- TO DO -
a. Rewrite the speculum-labeling passage between "I stared blankly" and "heteronormative penile-vaginal penetration.", inclusive, replacing "preceptor" with "attending physician".
b. In the speculum-labeling passage, what patient did the preceptor say the smallest speculum was appropriate for?
c. Continue the speculum-labeling passage from the point where it ends.

- TEXT -

--- START ---

“All rooms should have: 2 extra virginal, 2 virginal, 8 regular, 2 long,” read a note tacked to the corkboard facing me in the clinic hallway.
I stared blankly for a few seconds before realizing that these words referred to the vaginal speculum inventory. My cheeks burned with anger at the idea that “extra virginal” or “virginal” could be referring to a size. I recalled my clinical rotation a few months ago, when the preceptor held up one of the smallest speculums and explained: “This is appropriate for a virgin patient.” My anger turned to frustration and disappointment. How could a patient’s physiological state be described in the language of sexual purity, a social construct? There is no standard medical or scientific definition of virginity. Furthermore, it implies that the only sex that really matters is heteronormative penile-vaginal penetration.

--- END ---

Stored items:
--- START ---

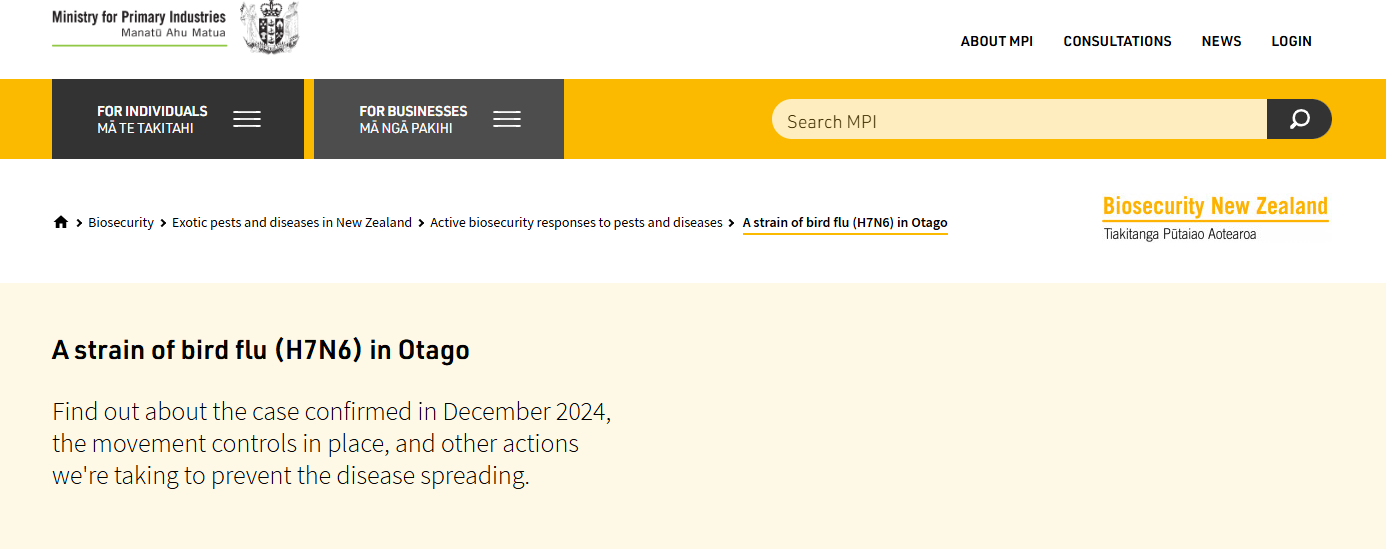
Task: Click the New Zealand coat of arms crest
Action: pyautogui.click(x=270, y=27)
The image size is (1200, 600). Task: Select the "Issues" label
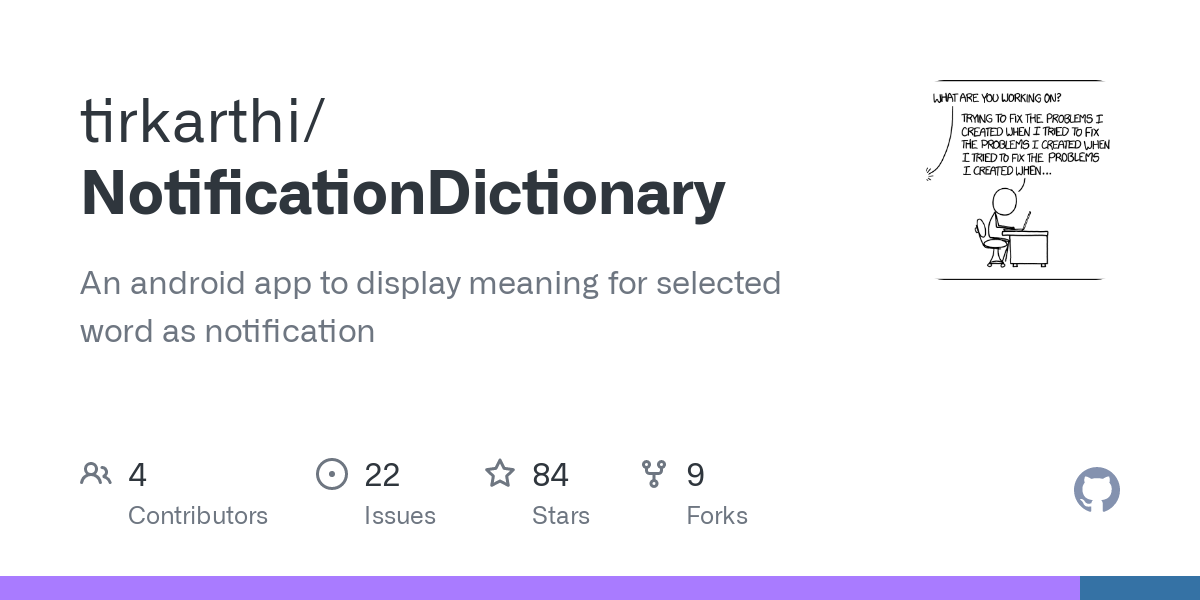pos(400,516)
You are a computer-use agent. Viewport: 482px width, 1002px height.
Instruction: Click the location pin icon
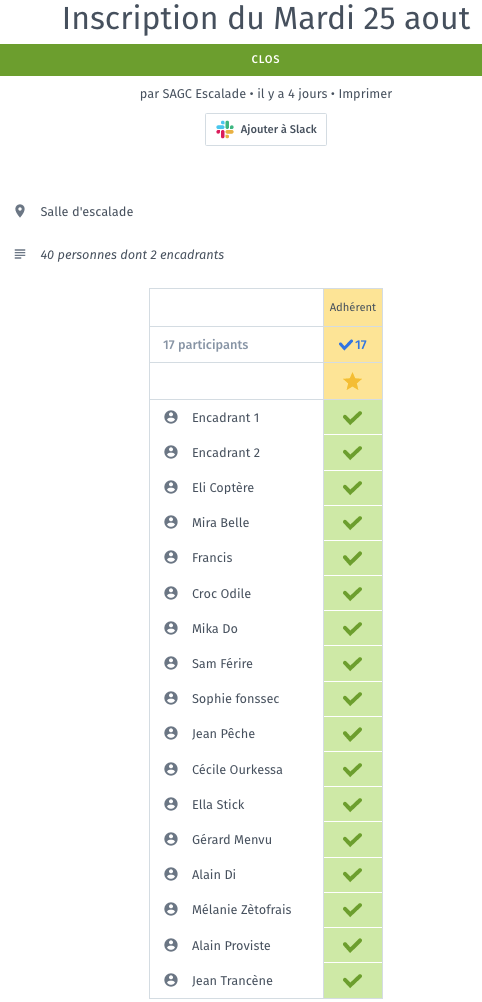click(20, 211)

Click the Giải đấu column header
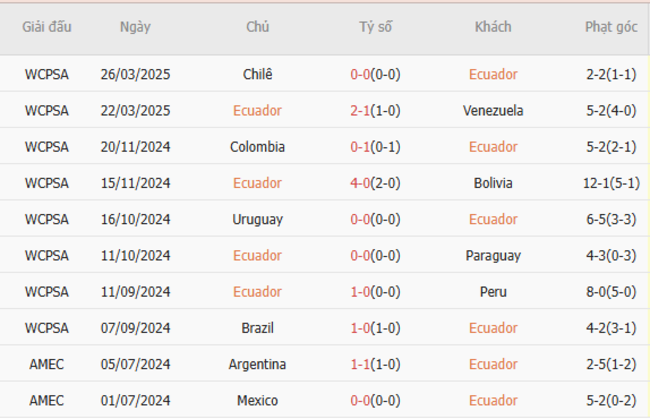(47, 27)
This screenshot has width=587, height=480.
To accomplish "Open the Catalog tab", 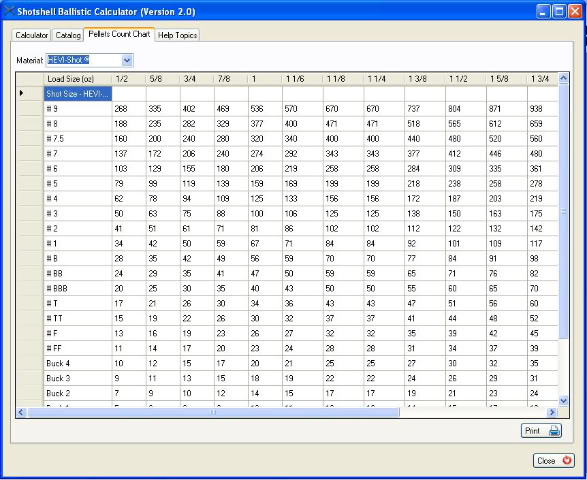I will tap(68, 35).
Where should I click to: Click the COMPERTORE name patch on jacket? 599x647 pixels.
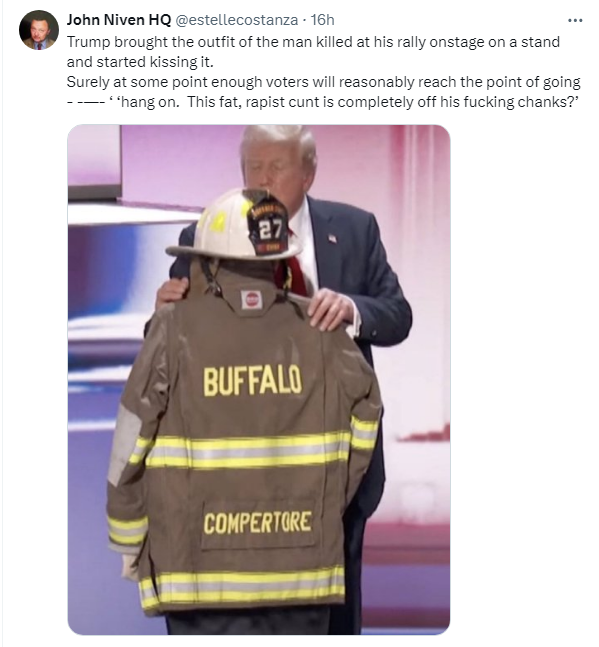point(257,523)
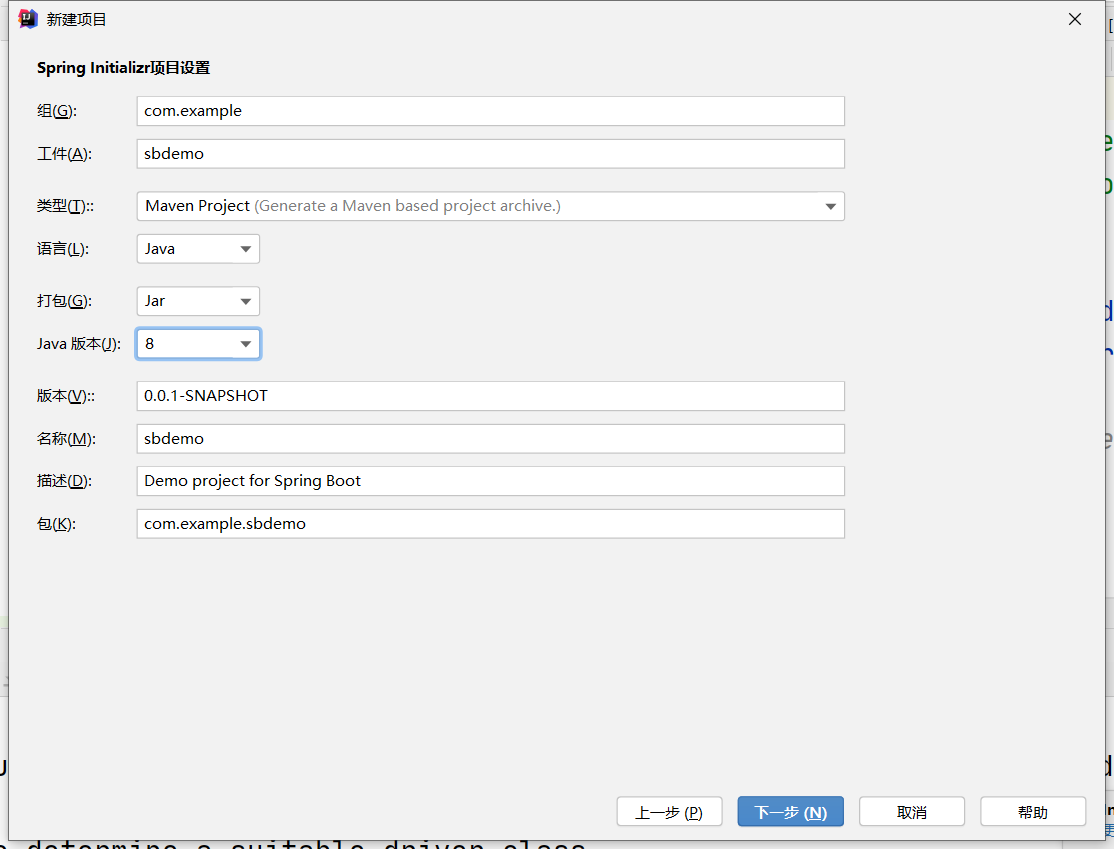The height and width of the screenshot is (849, 1114).
Task: Click the description field text
Action: (x=490, y=481)
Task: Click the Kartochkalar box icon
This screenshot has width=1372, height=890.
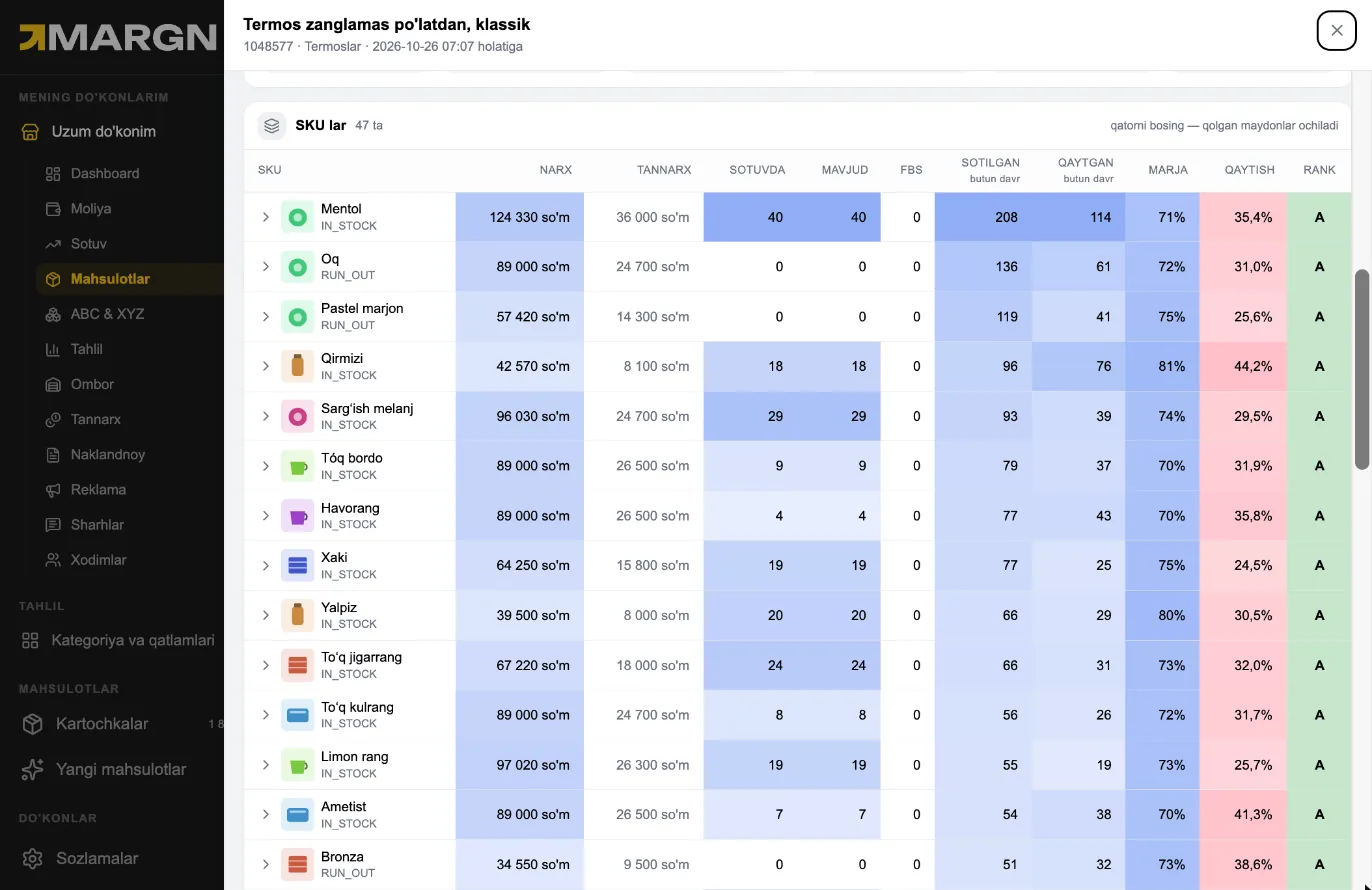Action: (x=32, y=724)
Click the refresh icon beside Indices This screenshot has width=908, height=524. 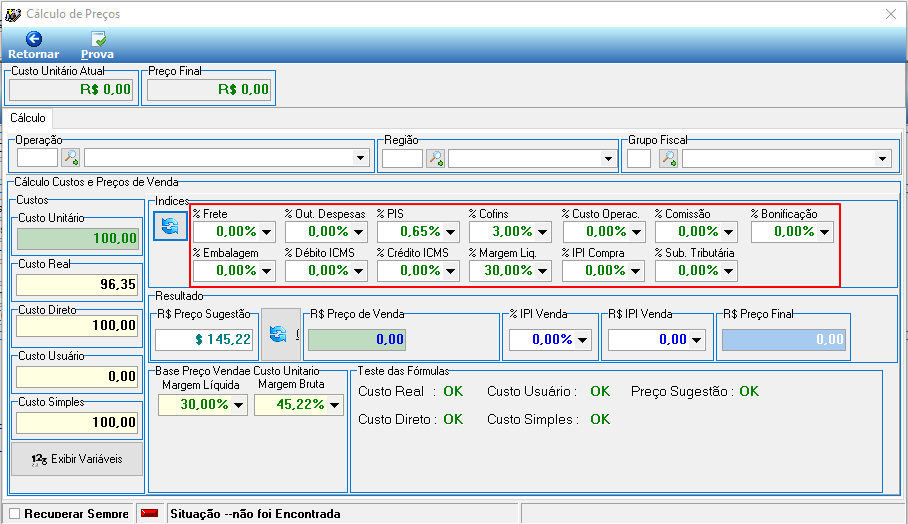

--- END ---

- TASK ANSWERS -
a.
I stared blankly for a few seconds before realizing that these words referred to the vaginal speculum inventory. My cheeks burned with anger at the idea that “extra virginal” or “virginal” could be referring to a size. I recalled my clinical rotation a few months ago, when the attending physician held up one of the smallest speculums and explained: “This is appropriate for a virgin patient.” My anger turned to frustration and disappointment. How could a patient’s physiological state be described in the language of sexual purity, a social construct? There is no standard medical or scientific definition of virginity. Furthermore, it implies that the only sex that really matters is heteronormative penile-vaginal penetration.

b. A virgin patient.

c.
I did not realize, however, how pervasive this naming convention is in medicine until I did an internet search. Peer-reviewed journal articles and textbooks, many published within the last 10 years, as well as medical supply companies, use “virginal” to describe a small speculum. Clearly the language I encountered during my clinical rotation was not the invention of a single provider or clinic, but was instead a system-wide convention. To my surprise, literature searches by the health sciences librarian and me yielded nothing describing the history or continued use of this naming convention. Any discussion or critique of this damaging practice is absent from the scientific literature.
What I did find, however, were anonymous internet forums where fearful people with vaginas queried the online community about whether their sexual experience could be ascertained from a gynecological exam. Included were people concerned that if a doctor did not use a virginal speculum, they would be identified as having “lost” their virginity and face damaging consequences from their family. For these individuals, a routine gynecological visit, a cornerstone of primary care, is seeded with shame, fear, and humiliation.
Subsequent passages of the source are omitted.